1. ## find function

If a function f:R->R satisfies the inequalities f(x) <=x, f(x+y)<=f(x), for all real numbers x and y, show that f(x)=x.

2. Originally Posted by kamaksh_ice
If a function f:R->R satisfies the inequalities f(x) <=x, f(x+y)<=f(x), for all real numbers x and y, show that f(x)=x.
Why can't $\displaystyle f(x) = \frac{1}{3}x$? Seems to me that one works as well.

Edit: Ah wait! That doesn't work for negative x, does it?

-Dan

3. Originally Posted by kamaksh_ice
If a function f:R->R satisfies the inequalities f(x) <=x, f(x+y)<=f(x), for all real numbers x and y, show that f(x)=x.
Wait a minute.

If $\displaystyle f(x) = x$ then $\displaystyle f(x + y) = x + y \not \leq x ~ \forall y$. So $\displaystyle f(x) = x$ isn't correct.
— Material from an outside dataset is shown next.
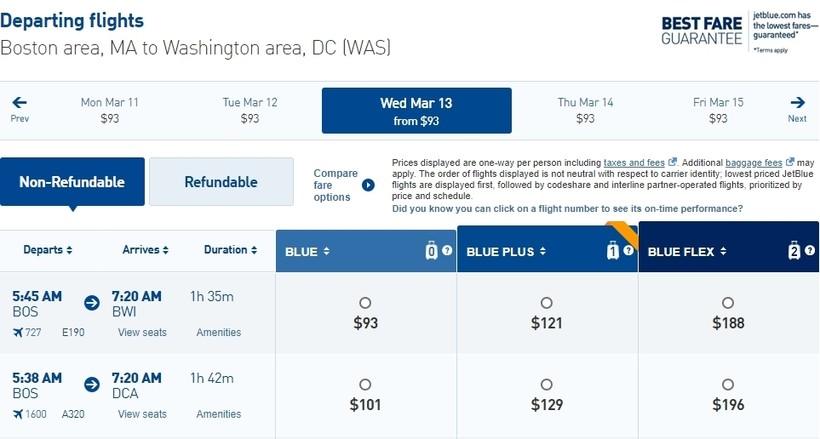This screenshot has height=439, width=820.
Task: Select the Thu Mar 14 date tab
Action: click(x=585, y=110)
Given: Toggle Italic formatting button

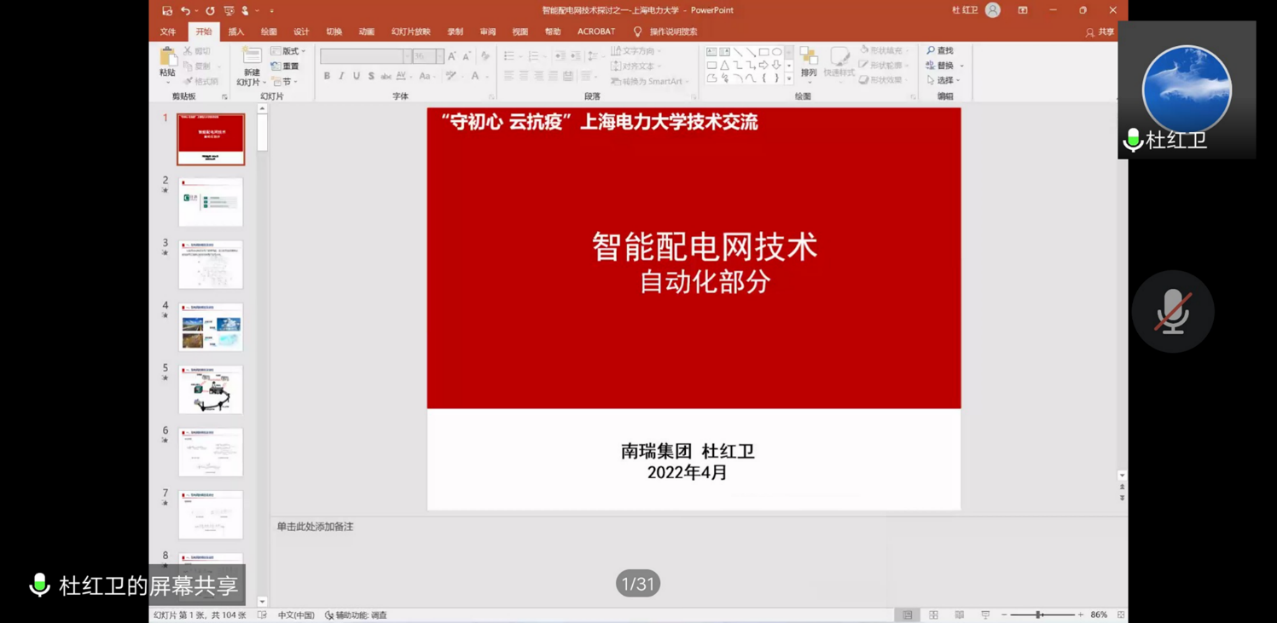Looking at the screenshot, I should click(341, 76).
I'm beginning to think there is no such function because of the second condition. If I'm seeing this correctly it implies that $\displaystyle f(x)$ is an absolute maximum for the function for all x, which is a contradiction, unless we want to use the trivial $\displaystyle f(x) = \text{constant}$.

-Dan